Follow the Money: Does Competitive Research Funding Contribute to Questionable Research Practices

Last modified: November 8, 2018

Does competitive research funding (CRF) contribute to questionable research practices (QRP)? And if so, what are the mechanisms through which CRF causes scientists to engage in such QRP as selective deletion, modification, or addition of data after initial data-analysis or selective citing with an eye to enhancing one’s own findings or convictions?

Although anecdotal complaints about “grantsmanship” are widespread, evidence-based knowledge about the causal relations between CRF and QRP is in short supply. Our project therefore breaks new ground in examining causal relations between CRF and QRP and in developing a model specifying the mechanisms through which CRF contributes to QRP (if it does). The model will be based on the findings of multi-dimensional comparative analysis of how scientists in different countries (with different funding traditions and grant success rates), in different periods of time (before, during, and after the widespread implementation of CRF), in different disciplines (life sciences, natural sciences, and humanities), and in different age groups (junior and senior scientists) perceive causal relations between CRF and QRP.
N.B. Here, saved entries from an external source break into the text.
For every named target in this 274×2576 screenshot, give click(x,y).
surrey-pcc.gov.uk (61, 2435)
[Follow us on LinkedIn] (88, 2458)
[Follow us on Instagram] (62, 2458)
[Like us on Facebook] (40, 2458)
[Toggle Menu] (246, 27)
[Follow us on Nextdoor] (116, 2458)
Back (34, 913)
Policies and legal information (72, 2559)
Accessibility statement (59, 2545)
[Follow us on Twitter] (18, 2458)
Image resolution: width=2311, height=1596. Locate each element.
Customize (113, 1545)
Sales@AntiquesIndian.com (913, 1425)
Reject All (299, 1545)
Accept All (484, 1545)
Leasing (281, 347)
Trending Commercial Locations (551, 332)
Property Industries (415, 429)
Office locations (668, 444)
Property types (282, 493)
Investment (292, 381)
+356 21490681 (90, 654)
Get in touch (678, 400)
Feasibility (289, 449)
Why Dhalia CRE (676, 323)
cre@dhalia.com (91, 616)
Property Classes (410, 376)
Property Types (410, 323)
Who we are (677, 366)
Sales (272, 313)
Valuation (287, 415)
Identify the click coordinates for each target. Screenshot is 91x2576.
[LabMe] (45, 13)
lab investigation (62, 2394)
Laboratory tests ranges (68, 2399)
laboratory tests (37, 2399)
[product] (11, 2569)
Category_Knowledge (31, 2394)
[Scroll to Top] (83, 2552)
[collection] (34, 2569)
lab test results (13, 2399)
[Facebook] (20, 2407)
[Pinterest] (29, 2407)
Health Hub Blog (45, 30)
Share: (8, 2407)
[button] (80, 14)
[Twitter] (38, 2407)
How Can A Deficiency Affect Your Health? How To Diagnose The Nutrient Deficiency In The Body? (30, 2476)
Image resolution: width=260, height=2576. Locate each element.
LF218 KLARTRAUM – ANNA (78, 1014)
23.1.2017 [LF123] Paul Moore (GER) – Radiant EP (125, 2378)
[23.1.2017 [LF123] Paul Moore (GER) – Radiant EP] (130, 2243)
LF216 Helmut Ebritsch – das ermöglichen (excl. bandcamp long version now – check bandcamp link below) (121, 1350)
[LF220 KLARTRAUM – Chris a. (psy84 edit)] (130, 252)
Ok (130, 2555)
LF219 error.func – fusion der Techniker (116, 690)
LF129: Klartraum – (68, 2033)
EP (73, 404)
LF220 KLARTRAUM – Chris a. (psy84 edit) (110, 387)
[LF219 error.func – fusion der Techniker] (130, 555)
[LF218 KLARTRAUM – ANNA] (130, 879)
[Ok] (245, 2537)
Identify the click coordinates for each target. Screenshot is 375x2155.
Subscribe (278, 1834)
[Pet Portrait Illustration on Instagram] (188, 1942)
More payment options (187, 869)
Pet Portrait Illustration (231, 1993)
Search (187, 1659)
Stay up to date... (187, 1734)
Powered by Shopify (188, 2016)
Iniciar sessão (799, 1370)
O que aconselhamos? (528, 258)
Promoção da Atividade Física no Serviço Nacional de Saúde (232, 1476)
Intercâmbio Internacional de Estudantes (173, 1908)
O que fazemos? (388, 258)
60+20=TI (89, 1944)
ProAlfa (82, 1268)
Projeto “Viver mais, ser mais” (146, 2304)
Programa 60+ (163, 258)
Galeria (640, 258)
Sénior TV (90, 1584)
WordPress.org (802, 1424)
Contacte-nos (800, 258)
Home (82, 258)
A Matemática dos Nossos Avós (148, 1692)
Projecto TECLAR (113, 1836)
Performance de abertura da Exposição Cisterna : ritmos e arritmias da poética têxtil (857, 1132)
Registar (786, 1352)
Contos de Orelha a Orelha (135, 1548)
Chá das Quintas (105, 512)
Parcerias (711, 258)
Given limited resources, competitive research funding systems are intended to facilitate the selection of the best scientific proposals. However, in some fields competition has become fierce to the extent that it might force researchers to abandon their best ideas and pursue low-impact research with predictable outcomes, prioritize writing papers over tackling important questions, focus on short-term rather than long-term goals and to cut corners in order to be the first rather than to be right. Recent studies have particularly pointed out the struggle of young scientists in such highly competitive systems.


In this project, we investigate how the competitive research funding system influences scientific practices. We will explore underlying mechanisms, and investigate what could be effective and elegant counter-measures to (some of the) problematic research practices. The results of this project will be directly shared and discussed with relevant stakeholders, such as funding agencies, universities, and scientific academies.


We will perform a historical analysis on the discourse relating to this topic, both on a short term, a middle long term, and a long term perspective (mainly performed by postdoc II). We will also conduct (1) a literature review around the topic, (2) meet up with key stakeholders (funders, universities and scientific academies), (3) conduct in-depth interviews with active researchers, (4) conduct a series of group sessions with researchers, and (5) hold an invitational mini-conference at the end of the project (all of these five tasks will mainly be performed by postdoc I).

Single interviews and group sessions will be conducted in two different countries with different funding systems (Switzerland and the Netherlands), and with researchers from three different scientific areas (humanities, natural sciences, and medical sciences) as well as academic stages (tenured, non-tenured).

Project members:

Dr. Stephanie Meirmans, Academic Medical Center, University of Amsterdam (Postdoc I in project)
Dr. Pieter Huistra, Assistant Professor, Department of History and Art History, University of Utrecht (Postdoc II in project)
Prof. dr. Herman Paul, Associate Professor, Institute for History, University of Leiden
Dr. Gerben ter Riet, Associate Professor of Epidemiology, Academic Medical Center, University of Amsterdam
Prof. dr. Gerd Folkers, President Swiss Science and Innovation Council
Prof. dr. Peter van Hoesel, Emeritus Professor, Department Public Administration, Erasmus University Rotterdam
Dr. Jean Philippe de Jong, Senior Policy Advisor Science and Knowledge, Royal Netherlands Academy of Arts and Sciences
Prof. Dr. Barend van der Meulen, Head of Research at Rathenau Institute
Dr. R. Pfister, Head of International Cooperation, Swiss Academies of Arts and Sciences
Prof. dr. Jeannette Pols, Professor of Empirical Ethics, Academic Medical Center, University of Amsterdam



The project is funded by the Netherlands Organisation for Health Research and Development (ZonMw), within the funding programme “Fostering responsible research practices”. Duration time for the project is two years, starting in September 2017.